The study recommends that the two institutions must: be consistent across countries and establish clear indicators of progress on extractive industry revenue transparency; require contract disclosure; and require meaningful civil society participation.

On a positive note, there are indications that the Bank is listening to calls for expanded transparency. In 2007 the Bank´s private sector arm, the International Finance Corporation (IFC), began requiring all of its extractive projects to publicly disclose revenues paid to governments. In response to requests from the Publish What You Pay coalition, the IFC now provides a website with links to borrowers’ payments to governments. In April of this year, the Bank announced its plans for EITI++, intended to promote transparency along the entire value chain including contracts and budgets. The current focus of EITI++ is Africa, with Guinea and Mauritania as the two pilot countries.

These two positive steps are not without concerns. As of mid-August, the IFC´s website only had revenue information for six out of nine applicable projects and did not include the 16 projects that voluntarily agreed to disclose revenues prior to the 2007 requirement. The data varies greatly among companies, is not clear, and is difficult to find. These discrepancies reflect a lack of clarity in IFC policy.

EITI++ is aimed at “willing governments” and thus may not be applied widely. Although the Bank states that they will assemble an advisory committee of stakeholders to guide the initiative, it is unlikely that governments will be willing to discuss all the value chain issues in a setting that includes full civil society participation.

Chad as test case

The World Bank finally pulled out of the Chad-Cameroon oil pipeline in September after long-standing tensions with the government over failed promises to spend the oil profits on programmes for the poor instead of funnelling resources to military expenditures (see Update 60, 56, 53). The pipeline was one of the Bank´s biggest investments in Africa and billed as a test case for how loan requirements could ensure that Africa’s oil wealth benefits the poor and is spent properly and transparently.

The Bank gave up on ensuring the poor benefit from oil profits, but ensured it was prepaid the outstanding balance on its $140 million loan before pulling out.
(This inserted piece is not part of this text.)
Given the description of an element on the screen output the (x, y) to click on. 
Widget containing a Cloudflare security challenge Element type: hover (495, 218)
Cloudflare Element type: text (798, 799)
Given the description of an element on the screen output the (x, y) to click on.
NGOs criticised the Bank’s plan from the outset, saying the mechanisms set up to ensure transparent use of revenues would have little chance of survival given Chad´s authoritarian government and history of civil war.

As shown by the failure of Bank efforts in the Chad-Cameroon pipeline project, promises of transparency do not necessarily translate into poverty reduction, nor do IFI-induced increased transparency measures alone justify IFI involvement in the extractive industries.